Risk of hyperkalaemia in patients with type 2 diabetes mellitus prescribed with SGLT2 versus DPP-4 inhibitors

Abstract Aims To investigate the risk of hyperkalaemia in new users of sodium–glucose cotransporter 2 (SGLT2) inhibitors vs. dipeptidyl peptidase-4 (DPP-4) inhibitors among patients with type 2 diabetes mellitus (T2DM). Methods and results Patients with T2DM who commenced treatment with an SGLT2 or a DPP-4 inhibitor between 2015 and 2019 were collected. A multivariable Cox proportional hazards analysis was applied to compare the risk of central laboratory-determined severe hyperkalaemia, hyperkalaemia, hypokalaemia (serum potassium ≥6.0, ≥5.5, and <3.5 mmol/L, respectively), and initiation of a potassium binder in patients newly prescribed an SGLT2 or a DPP-4 inhibitor. A total of 28 599 patients (mean age 60 ± 11 years, 60.9% male) were included after 1:2 propensity score matching, of whom 10 586 were new users of SGLT2 inhibitors and 18 013 of DPP-4 inhibitors. During a 2-year follow-up, severe hyperkalaemia developed in 122 SGLT2 inhibitor users and 325 DPP-4 inhibitor users. Use of SGLT2 inhibitors was associated with a 29% reduction in incident severe hyperkalaemia [hazard ratio (HR) 0.71, 95% confidence interval (CI) 0.58–0.88] compared with DPP-4 inhibitors. Risk of hyperkalaemia (HR 0.81, 95% CI 0.71–0.92) and prescription of a potassium binder (HR 0.74, 95% CI 0.67–0.82) were likewise decreased with SGLT2 inhibitors compared with DPP-4 inhibitors.

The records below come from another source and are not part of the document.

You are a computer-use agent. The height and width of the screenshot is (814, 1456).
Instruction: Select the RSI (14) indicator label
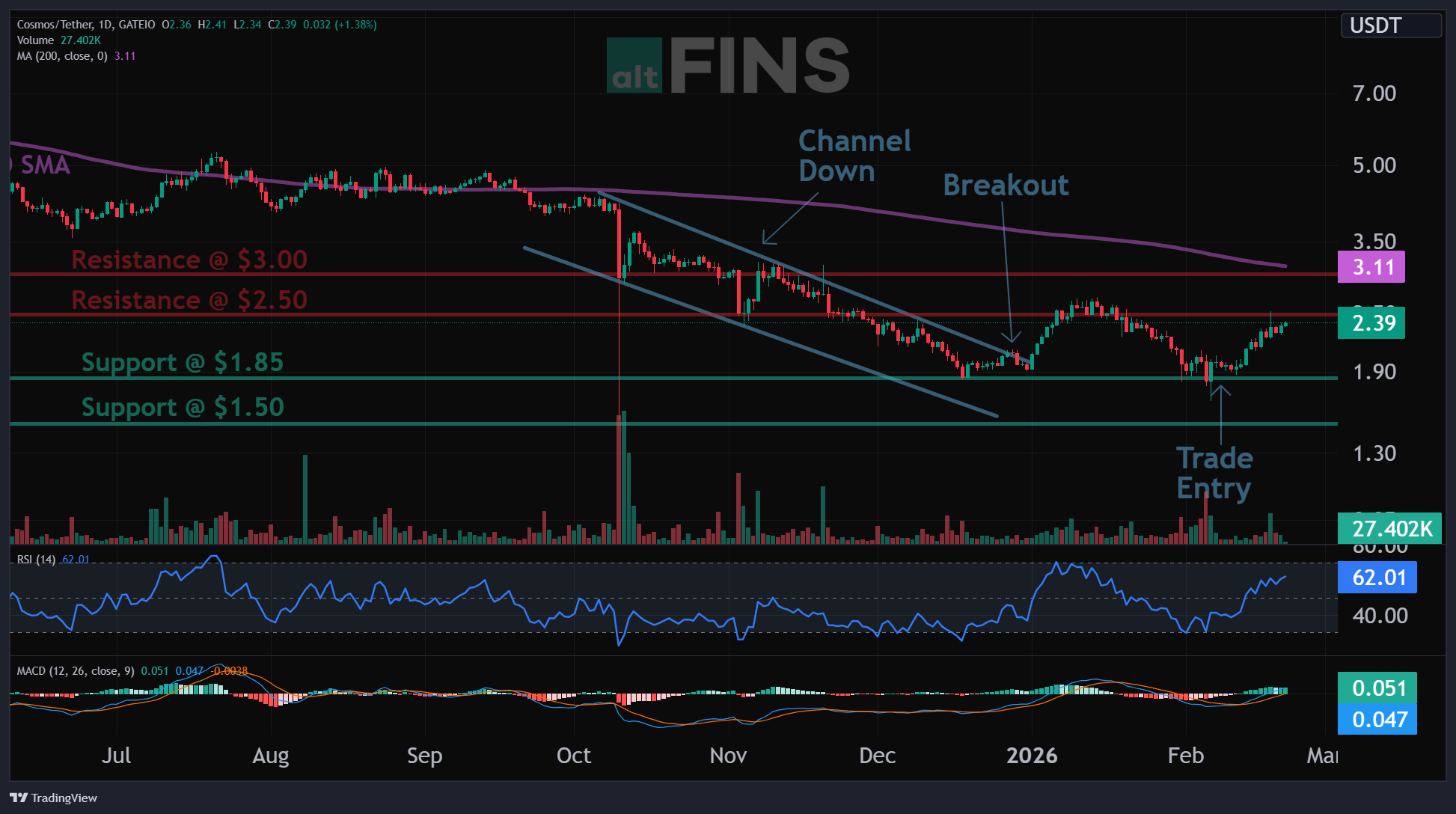pos(36,560)
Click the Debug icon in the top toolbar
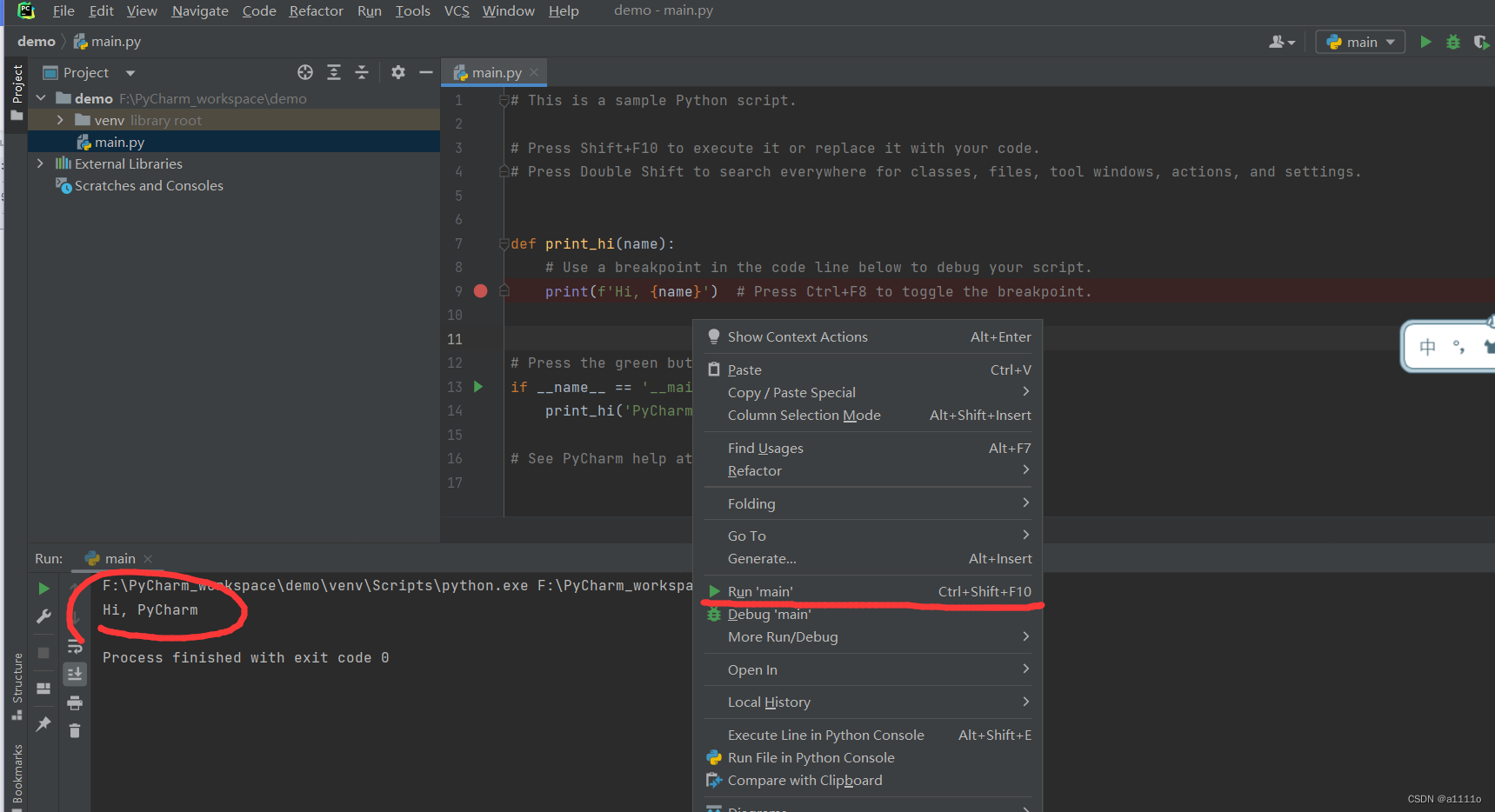The image size is (1495, 812). click(x=1452, y=41)
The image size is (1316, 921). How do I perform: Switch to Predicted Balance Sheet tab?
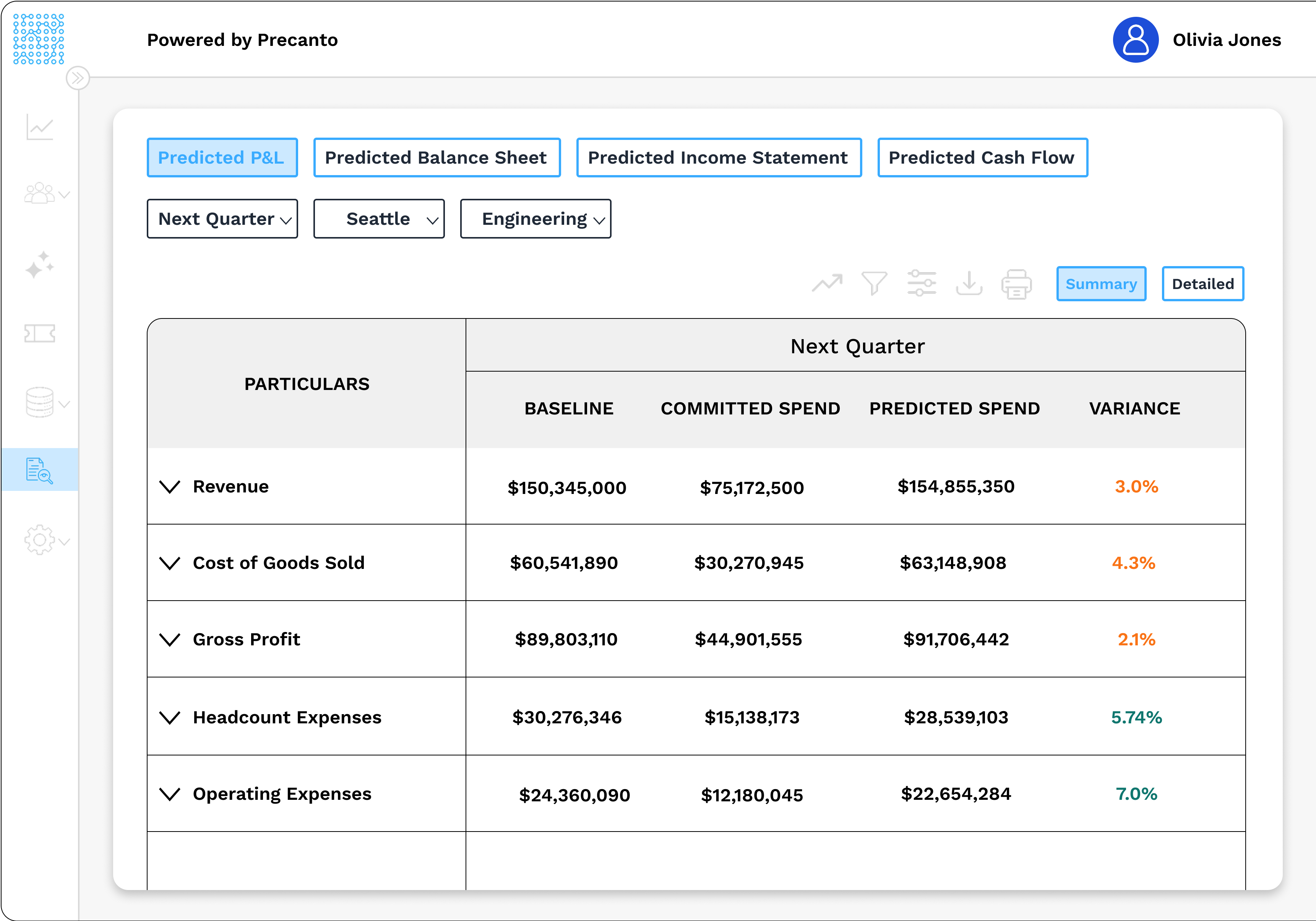click(x=436, y=158)
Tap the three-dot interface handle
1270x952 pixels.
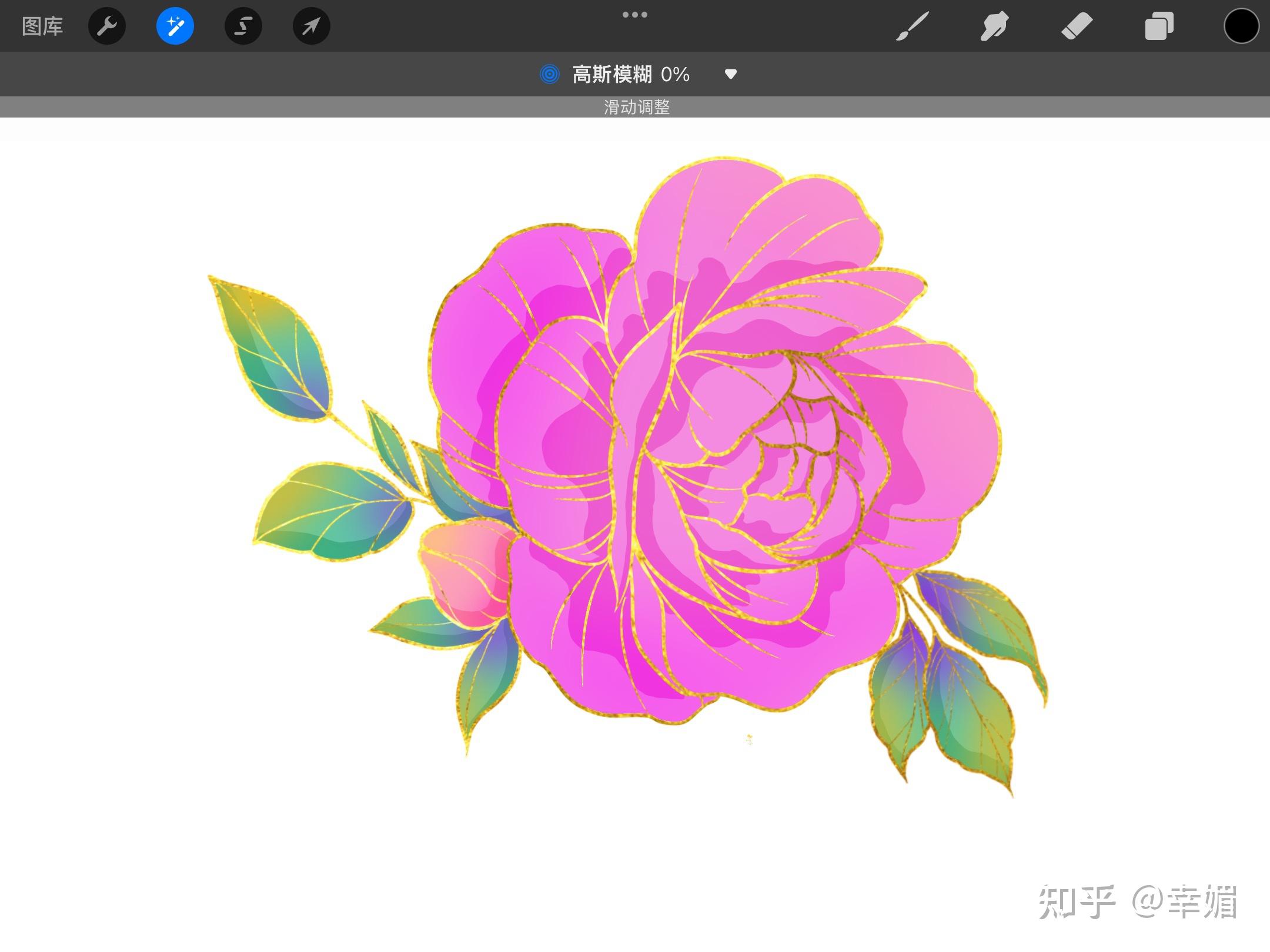(635, 14)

Occurrence of incident hypokalaemia was nonetheless similar between those prescribed an SGLT2 inhibitor and those prescribed a DPP-4 inhibitor (HR 0.90, 95% CI 0.81–1.01). Conclusion Our study provides real-world evidence that compared with DPP-4 inhibitors, SGLT2 inhibitors were associated with lower risk of hyperkalaemia and did not increase the incidence of hypokalaemia in patients with T2DM.